At the time it was founded in 1977, Victoria’s Secret was standalone in its offerings. Padded push-up bras and lacy thongs were far from the dowdier undergarments that saturated the market. What was more, they were being marketed primarily to men buying for women. The company was sold in the 80’s, which is when marketing turned from being male-focused to being female-focused.
Then, in 1995, Victoria Secret launched the Annual Victoria’s Secret Fashion Show as a signature event. And supposedly it was designed to inspire women all over the world by featuring the hottest names in entertainment and fashion. Heidi Klum. Tyra Banks. Adriana Lima. The list goes on.
But let me pause here and ask you a question.
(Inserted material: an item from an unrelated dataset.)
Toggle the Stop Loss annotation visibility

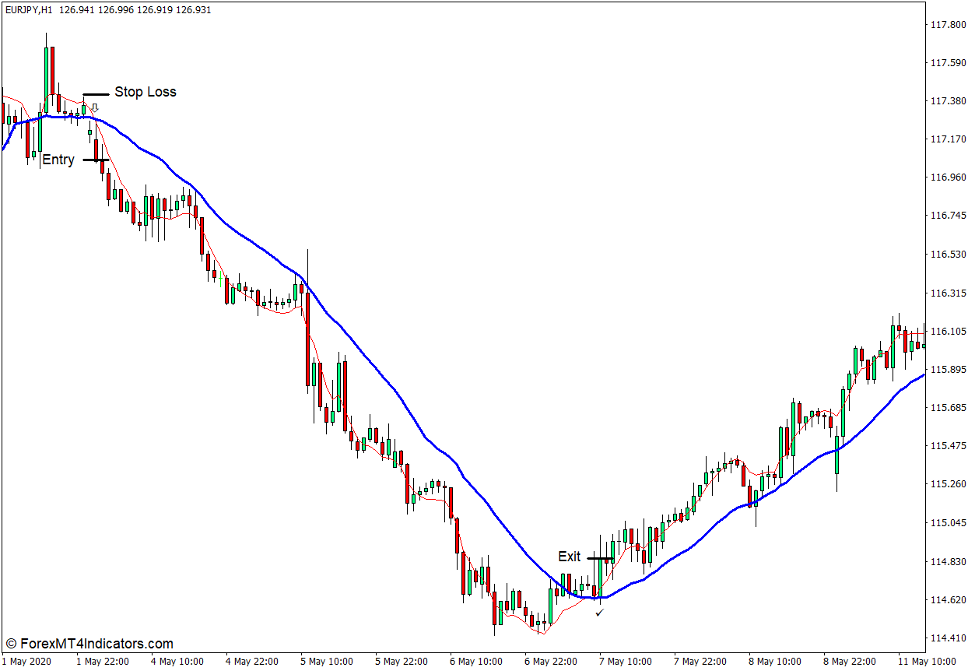[145, 91]
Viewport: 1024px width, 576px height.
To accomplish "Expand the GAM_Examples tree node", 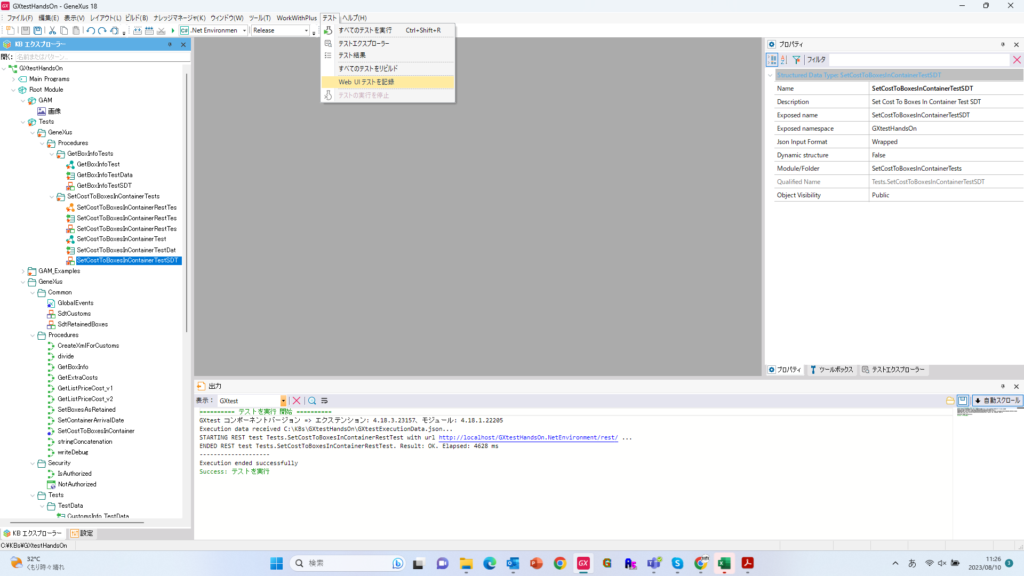I will (24, 271).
Do regular women relate to super models strutting down runways wearing ten million dollar, diamond encrusted bras? I sure as heck don’t! And I’m willing to stake a lot on the fact that most of us ladies don’t!
Which brings me to our next question. How well does Victoria Secret know its fans? They say the fashion show was for women, but it’s been argued since inception that it was more about appealing to men. The original Victoria’s Secret audience. And this despite the fact that it’s no longer men going in to buy underwear for women—we can do it ourselves! Funnier still is that the store that was originally designed to make men buying lingerie less embarrassing has done a complete 180. Men no longer have the desire to shop at Victoria’s Secret—they haven’t for years!
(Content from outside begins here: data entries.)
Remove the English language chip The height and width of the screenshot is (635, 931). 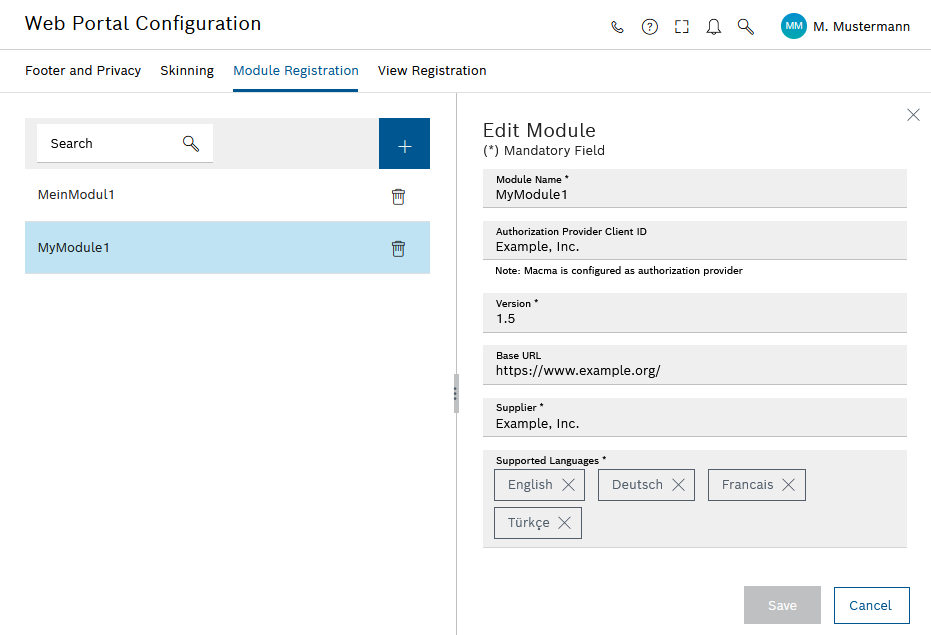(568, 485)
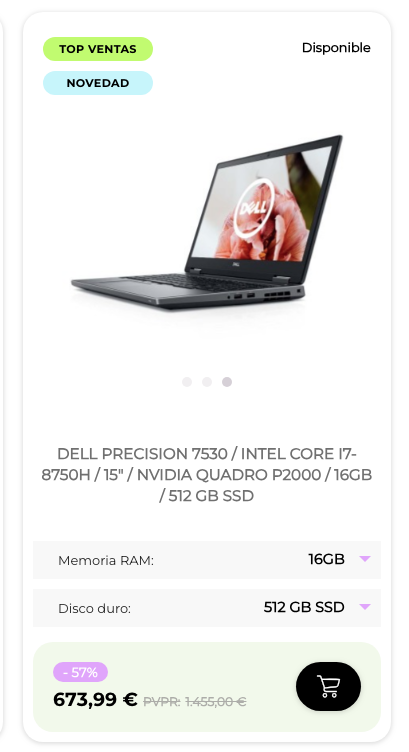The height and width of the screenshot is (752, 409).
Task: Show the second product image dot
Action: pos(207,382)
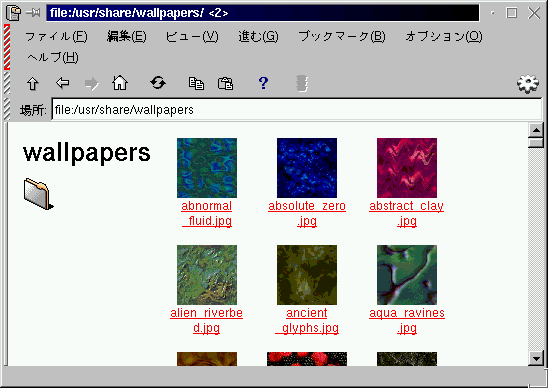The image size is (548, 388).
Task: Open the aqua_ravines.jpg link
Action: tap(407, 320)
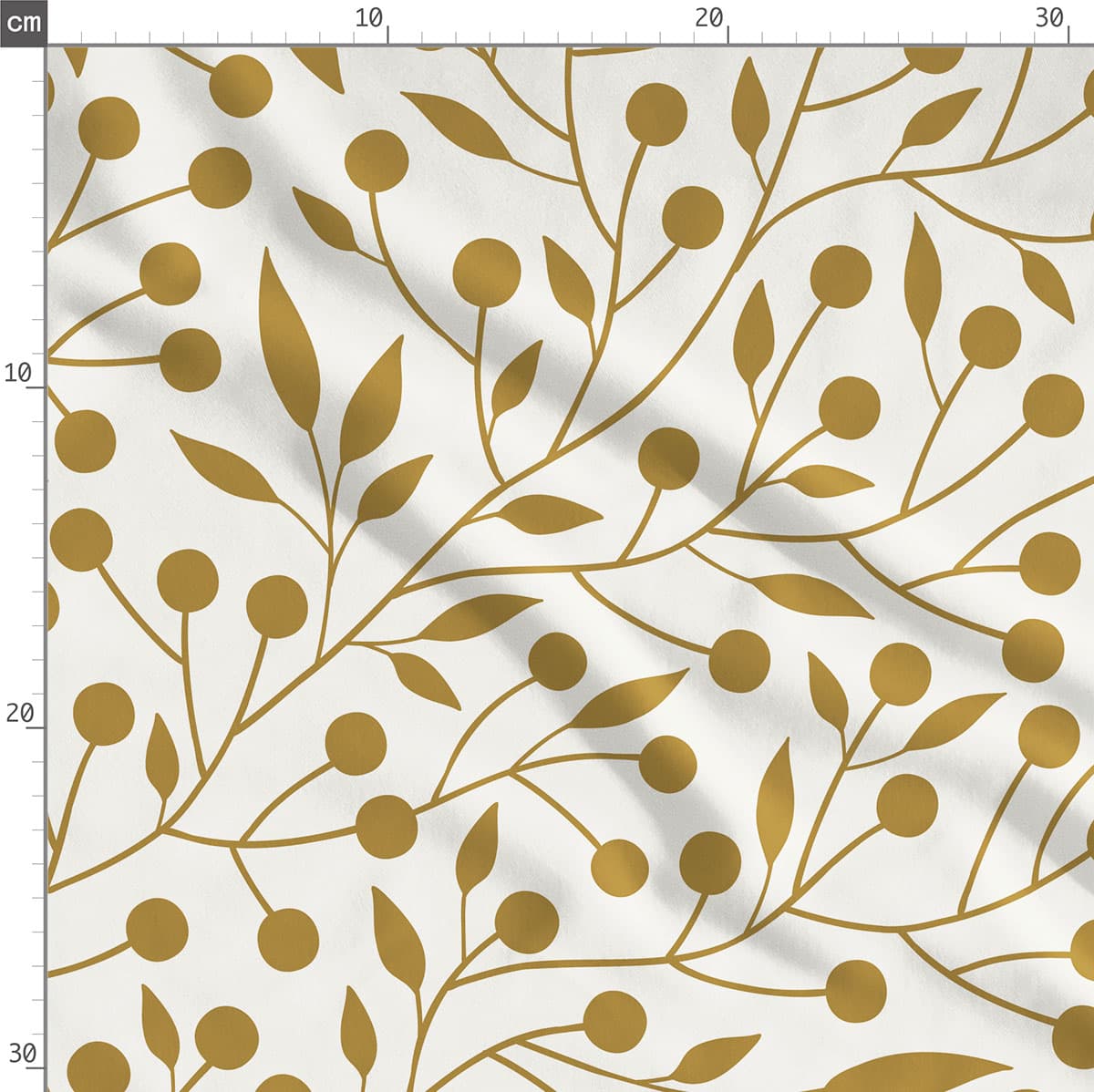Select the 25 cm tick on vertical ruler
Image resolution: width=1094 pixels, height=1092 pixels.
pyautogui.click(x=36, y=899)
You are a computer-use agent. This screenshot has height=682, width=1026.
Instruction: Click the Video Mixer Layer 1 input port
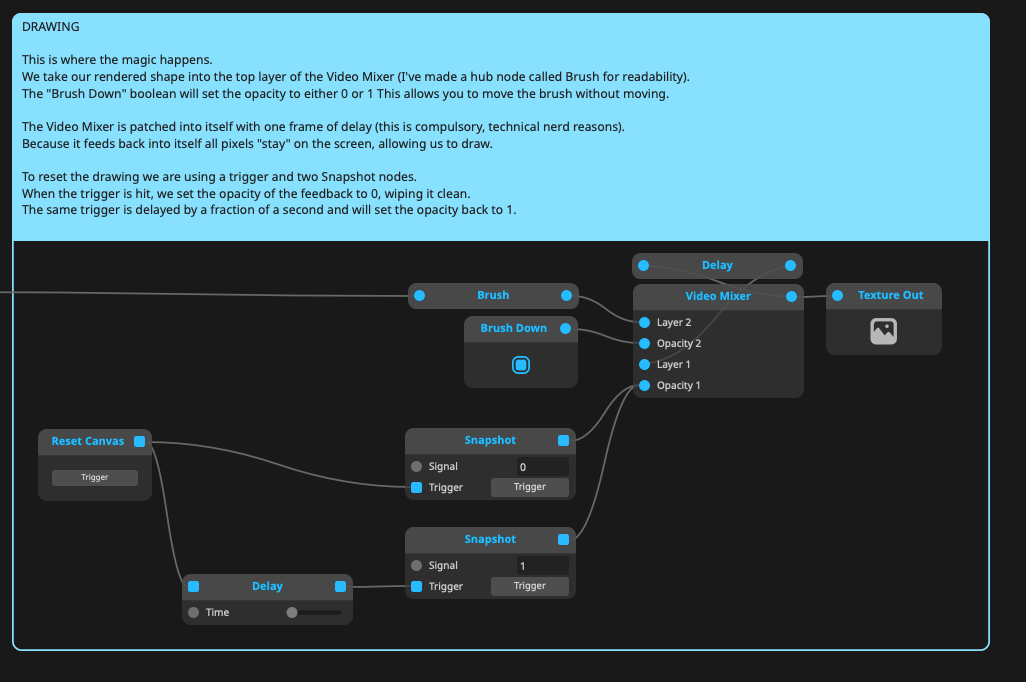[644, 364]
The last few years, the debate over the fashion show had gotten more and more heated. Finally, only a few weeks ago, this event is effectively CANCELLED leaving millions of women a little more room to breathe this winter. Because no matter what Victoria’s Secret was SAYING about whom their product was for; their actions were the complete opposite. Every marketing tactic they were utilizing was selling to the fantasy men have of women.
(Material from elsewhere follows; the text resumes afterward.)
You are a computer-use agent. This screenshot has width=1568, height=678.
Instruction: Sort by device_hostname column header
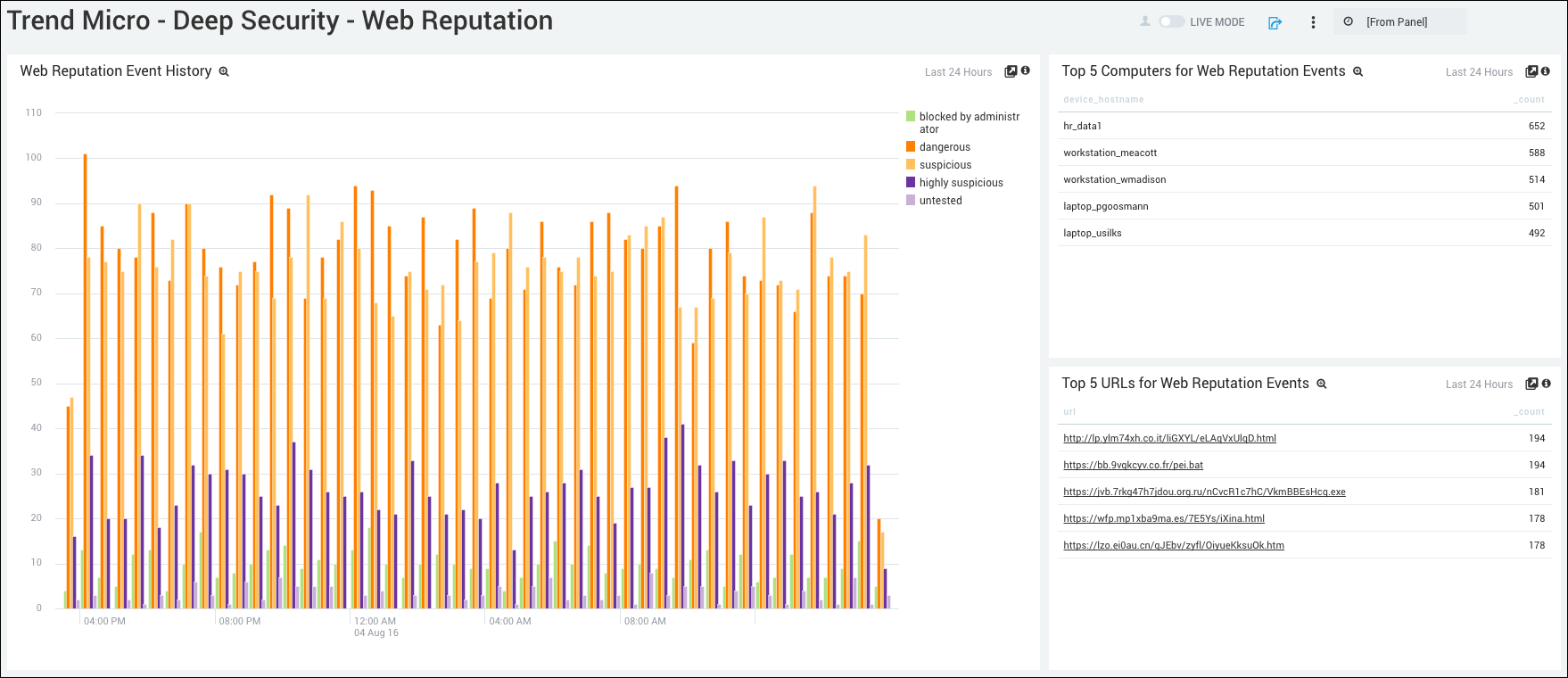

Here’s the bottom line: FANtastic Marketing has nothing to do with what you think your fans will like—and everything to do with what your fans actually like. Moreover, it’s important to stay on top of trends in your industry. Similar to what Victoria’s Secret experienced, your target audience could go through a complete transition. Fifty years ago, this giant was focused on selling to men. When they had the opportunity to pivot selling directly to women through an empowered campaign—they ignored it fighting tooth and nail against change. Do NOT be Victoria’s Secret when it comes to your MX. Understand your audience. Get to know them. Be relatable. It’s when you have a solid commitment to those who need or want your products that you can truly turn them into your fans!